CAMP CTF 2015: Hacker Level¶
Overview¶
hacker_level is a CTF challenge that took as input a string (presumably the person’s name) and echo’d a welcome message back. It then performed a series of calculations on the name, which proved pointless as the final check would always fail given those constraints.

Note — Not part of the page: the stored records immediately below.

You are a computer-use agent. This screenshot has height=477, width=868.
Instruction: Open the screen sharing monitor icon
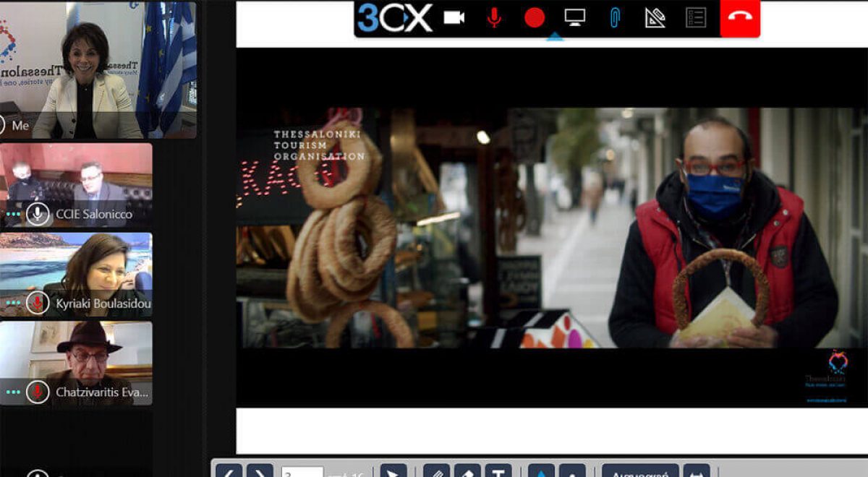575,17
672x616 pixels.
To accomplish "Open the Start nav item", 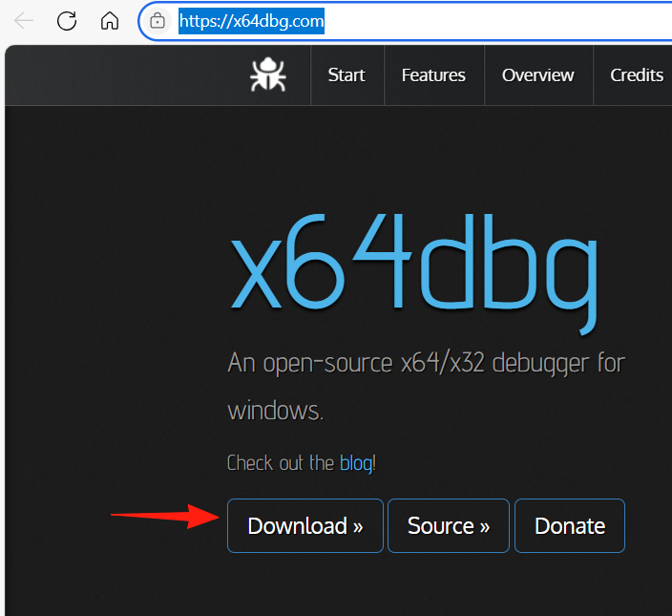I will (x=347, y=75).
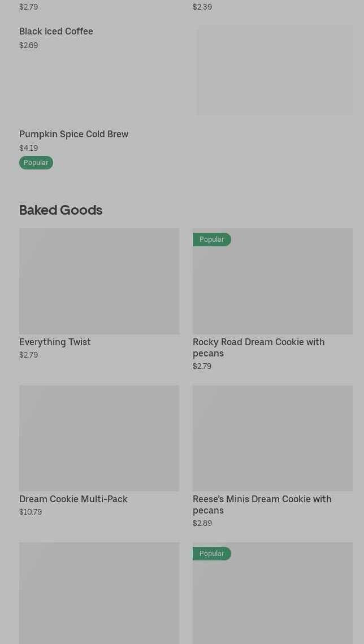The image size is (364, 644).
Task: Click Popular badge under Pumpkin Spice Cold Brew
Action: (36, 163)
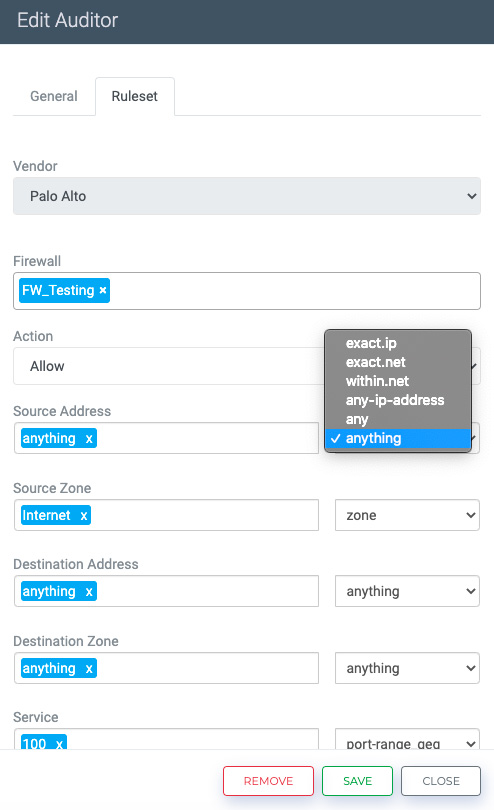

The challenge is clearly to utilize the blatant format string vulnerability to get to the part of the code that prints success.
Example:
$ ./hacker_level
What's your name? %x
Hello, 40
Sorry, you're not leet enough to get the flag :(
Your hacker level is: 0x3db5
Source Code¶
This is the source code for the challenge:
#include <stdio.h>
#include <stdint.h>
#include <unistd.h>
static uint32_t level = 0;
static void calc_level(const char *name);
int main() {
char name[64] = "";
setbuf(stdin, NULL); // turn off buffered I/O
setbuf(stdout, NULL);
printf("What's your name? ");
fgets(name, sizeof name, stdin);
calc_level(name);
usleep(150000);
printf("Hello, ");
printf(name);
usleep(700000);
if (level == 0xCCC31337) {
FILE *f = fopen("flag.txt", "r");
if (f) {
char flag[80] = "";
fread(flag, 1, sizeof flag, f);
printf("The flag is: ");
printf(flag);
fclose(f);
} else {
printf("I would give you the flag, but I can't find it.\n");
}
} else {
printf("Sorry, you're not leet enough to get the flag :(\n");
usleep(400000);
printf("Your hacker level is: 0x%x\n", level);
}
return 0;
}
static void calc_level(const char *name) {
for (const char *p = name; *p; p++) {
level *= 257;
level ^= *p;
}
level %= 0xcafe;
}
The Vulnerability¶
This program is clearly vulnerable to a format string attack. Further, to get
to the winning path it checks a global variable against the value 0xCCC31337.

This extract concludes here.